If at any time after the Original Amount of the Equipment Notes becomes so due and payable, and before any judgment or decree for the payment of the money so due, or any thereof, is entered, all overdue payments of interest upon the Equipment Notes and all other amounts payable hereunder or under the Equipment Notes (except the Original Amount of the Equipment Notes which by such declaration shall have become payable) has been duly paid, and every other Event of Default with respect to any covenant or provision of this Mortgage has been cured, then and in every such case a Majority in Interest of Lenders may (but shall not be obligated to), by written instrument filed with Mortgagee, rescind and annul Mortgagee’s declaration (or such automatic acceleration) and its consequences; but no such rescission or annulment shall extend to or affect any subsequent Event of Default or impair any right consequent thereon.
(c) The Lenders shall be entitled, at any sale pursuant to this Section 5.2, to credit against any purchase price bid at such sale by such holder all or any part of the unpaid obligations owing to such Lender and secured by the Lien of this Mortgage (only to the extent that such purchase price would have been paid to such Lender pursuant to Article 3 if such purchase price were paid in cash and the foregoing provisions of this Section 5.2(c) were not given effect).

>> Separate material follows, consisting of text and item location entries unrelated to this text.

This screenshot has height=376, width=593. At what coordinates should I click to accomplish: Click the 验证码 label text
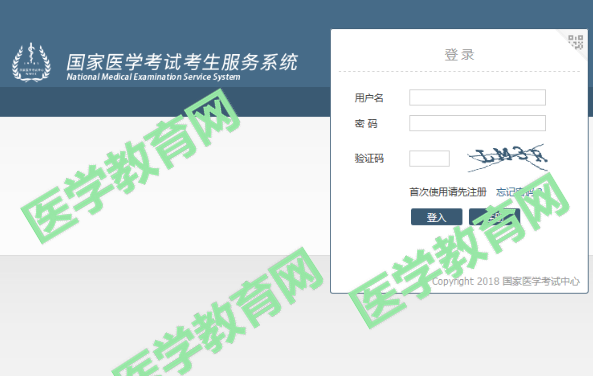(x=369, y=158)
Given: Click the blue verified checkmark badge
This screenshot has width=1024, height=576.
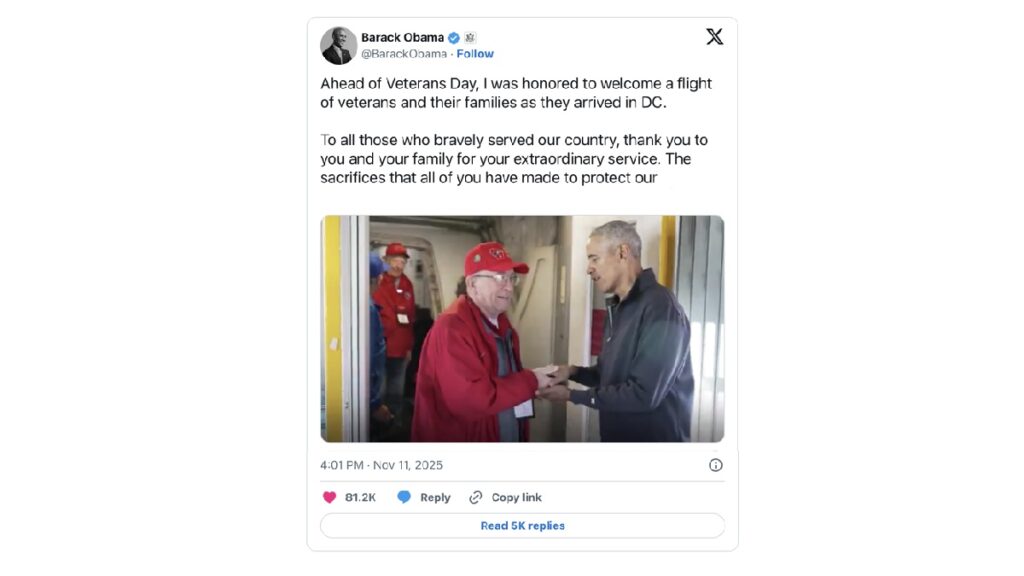Looking at the screenshot, I should point(454,38).
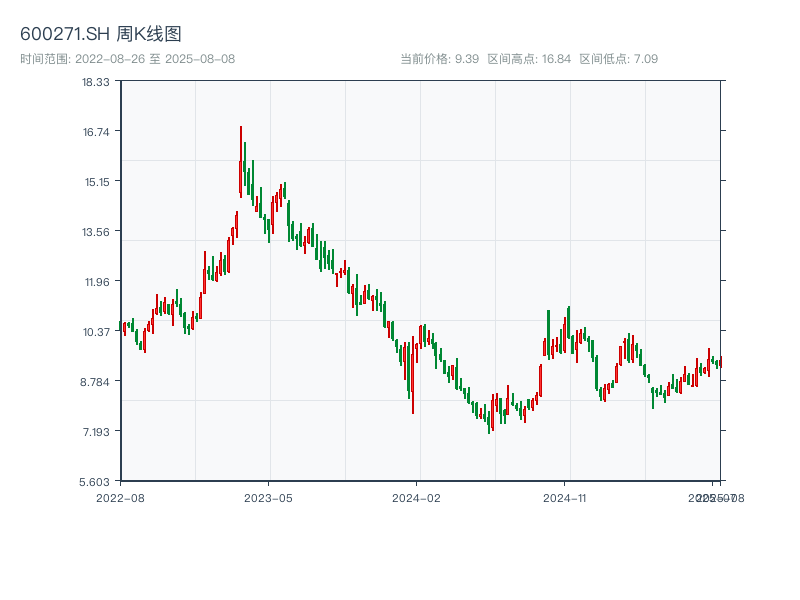Click the last candlestick at chart's right edge
The width and height of the screenshot is (800, 600).
tap(719, 363)
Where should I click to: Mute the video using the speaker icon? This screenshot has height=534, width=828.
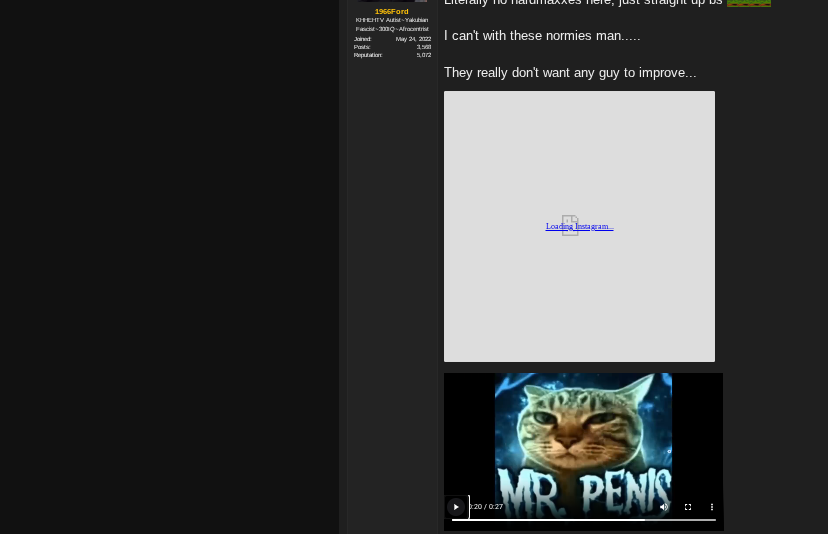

(d) If the Collateral (or any part thereof) is sold pursuant to any judgment or decree of any court or otherwise in connection with the enforcement of this Mortgage, the unpaid Original Amount of all Equipment Notes then outstanding, together with accrued interest thereon, and other amounts due thereunder, shall immediately become due and payable without presentment, demand, protest, or notice, all of which are hereby waived.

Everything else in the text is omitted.